Vespa Product Updates, May 2019: Deploy Large Machine Learning Models, Multithreaded Disk Index Fusion, Ideal State Optimizations, and Feeding Improvements

In last month’s Vespa update, we mentioned Tensor updates, Query tracing and coverage. Largely developed by Yahoo engineers, Vespa is an open source big data processing and serving engine. It’s in use by many products, such as Yahoo News, Yahoo Sports, Yahoo Finance, and the Verizon Media Ad Platform. Thanks to feedback and contributions from the community, Vespa continues to evolve.

For May, we’re excited to share the following feature updates with you:

Multithreaded disk index fusion

Content nodes are now able to sustain a higher feed rate by using multiple threads for disk index fusion. Read more.

Feeding improvements

Cluster-internal communications are now multithreaded out of the box, for high throughput feeding operations. This fully utilizes a 10 Gbps network and improves utilization of high-CPU content nodes.

Ideal state optimizations

Whenever the content cluster state changes, the ideal state is calculated. This is now optimized (faster and runs less often) and state transitions like node up/down will have less impact on read and write operations. Learn more in the dynamic data distribution documentation.

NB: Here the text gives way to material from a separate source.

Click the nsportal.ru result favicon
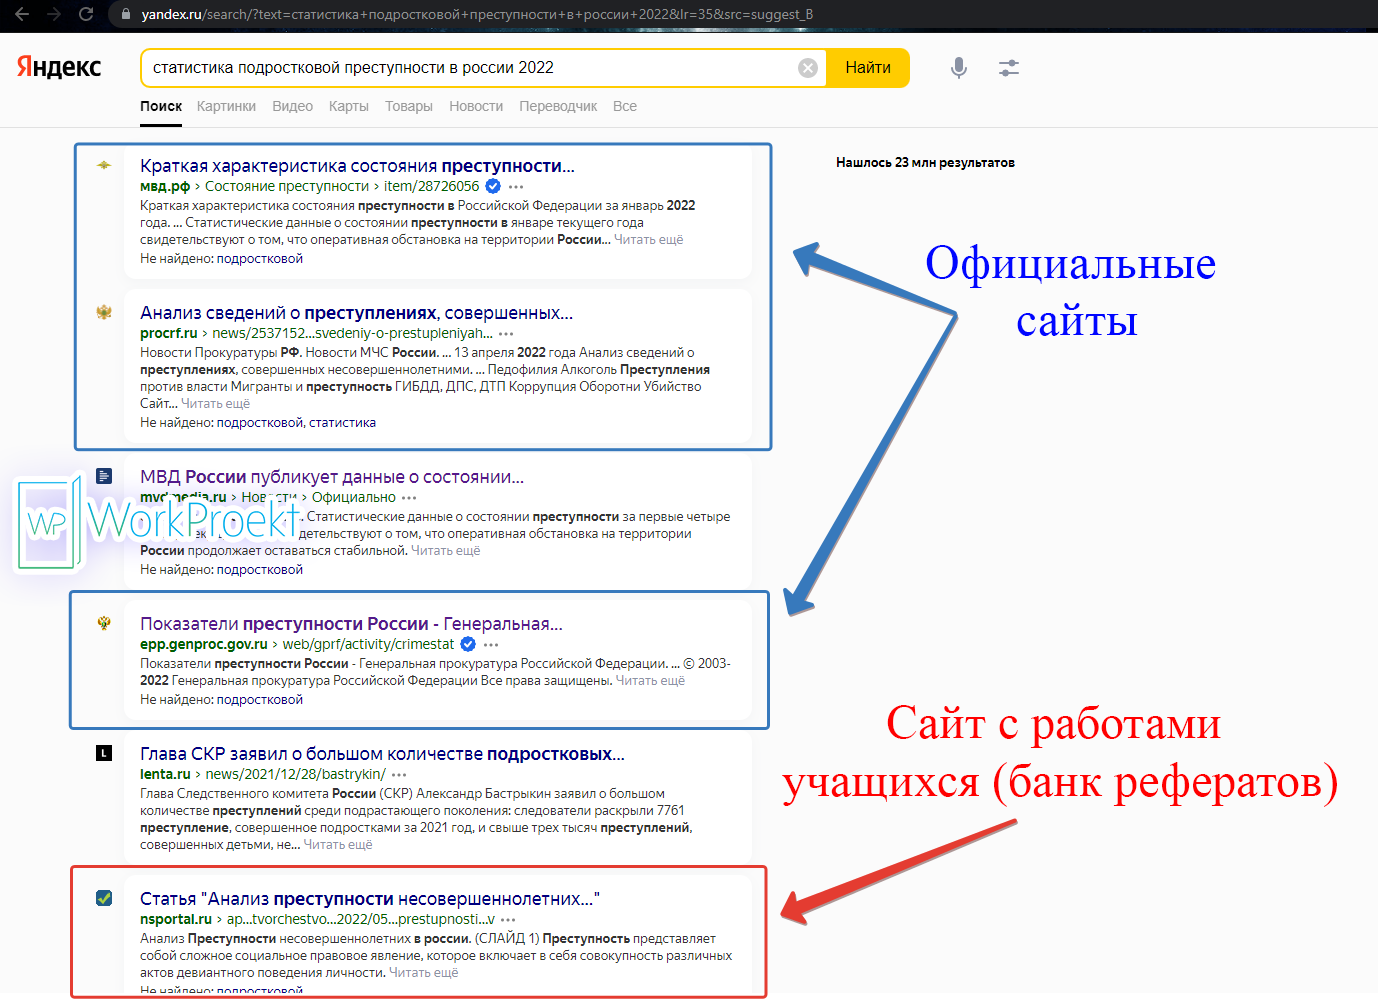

Download ML models during deploy

One procedure for using/importing ML models to Vespa is to put them in the application package in the models directory. Applications where models are trained frequently in some external system can refer to the model by URL rather than including it in the application package. This use case is now documented in deploying remote models, and solves the challenge of deploying huge models.

We welcome your contributions and feedback (tweet or email) about any of these new features or future improvements you’d like to request.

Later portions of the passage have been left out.